The play’s homepage is here, which links to the VoD that is available for rental (for a 24-hour period once you press play) and will be available until 31 January 2022.

Friday, November 19, 2021

There's No Such Thing as Vampires – review


Director: Logan Thomas

Release date: 2020

Contains spoilers

Director Logan Thomas was behind interesting vampire film the Yellow Wallpaper, which was wonderfully surreal in places but languidly paced. The same cannot be said of this, which has a much more urgent pace – though it does veer occasionally into surreality, which needed more exploring.

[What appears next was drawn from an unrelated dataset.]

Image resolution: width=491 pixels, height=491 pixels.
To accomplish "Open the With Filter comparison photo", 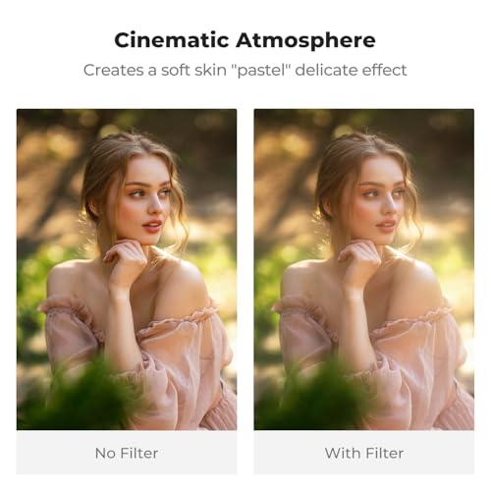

It is a horror road movie, something that feels very American to me, and owes a debt to films such as the Terminator (1984) and the Hitcher (1986). It starts with a montage including a man, Joshua (Josh Plasse), thrown backwards, a spray of blood hitting his naked shoulder, wind turbines and an RV.

the opening

As the film proper starts we see a sporty car pull up in a town and Joshua gets out – he has dried blood on him. He runs into a movie theatre and shouts for them to call the police and then runs into a screening of Nosferatu. A member of staff comes after him as he has not paid and locates him where he is hiding, threatening to call the police. Good – it is what he wants. However he soon realises his pursuer (Aric Cushing, the Yellow Wallpaper) is there (though we do not see him clearly). He calls for the patrons to get out or it will kill them all. Some are angry, some laugh at him. He runs, gets in his car and drives off.

the chase

In another, more utilitarian, car, Ariel (Emma Holzer) is driving cross-country to visit friends. She gets a call asking how long she’ll be and, having ended the call, suddenly finds herself being crashed into by Joshua. She goes to check on him and he asks if her car still runs. He gets in, accompanied by lightning in the distance, and she is arguing when he points out lights further down the road and heading towards them. When they reach them, they’ll die, he says. She gets in and he drives off but the top speed of her car is poor and the RV soon catches them.

Emma Holzer as Ariel

Joshua suddenly turns off the highway, losing the RV for a moment. She tells him stop and mentions being a hostage. He tells her that they are being pursued by a vampire and, of course, she doesn’t believe him. She feels sick and demands he stop the car and when he does there is a figure… Ariel can’t believe it, it is her mother. She goes out, calling for her, but Joshua warns she isn’t there – it is an image put in her head. She snaps out of it, believing him – her mother is dead. They eventually get to a town and pull up outside a bar called the Silver Bullet and call the police (who refer to it as a werewolf bar) and are waiting for them when the RV returns. They drive off again but seem to lose it… the sun is coming up.

friends

So, running out of gas and lost (due to no gps signal) Ariel takes them to a church, where a nun (Meg Foster, Shrunken Heads) – in a marvellously OTT performance – tells them that they are in the Valley of the Dark Wind. This is something that I wish had been explored more, a force, which comes at night and that has plagued the valley for millennia, the Native Americans appeased it with sacrifices and Christians saw it as the devil. Despite saying that it had drained all life from the area, the vampire is not the Dark Wind – though connected to it. The nun gives them gas and tells them how to get to Ariel’s friends' house, which is tantalisingly close.

the vampire

What we then get is a further cat and mouse, a reincarnation aspect, and an assault on a police station. The vampire, unfortunately, is rather monstrous looking when we get to see him. I say it's unfortunate because I thought the makeup effects were average and he looked a little too unreal. That said the action was fun, the pace worked and the performances were good enough for the vehicle – with Emma Holzer especially charming in a girl-next-door kind of way. There were mentions of a wider story that deserved expanding on and it did feel, overall, like a chapter 1. Whether the filmmakers want or intend to build a series is unknown as I write this.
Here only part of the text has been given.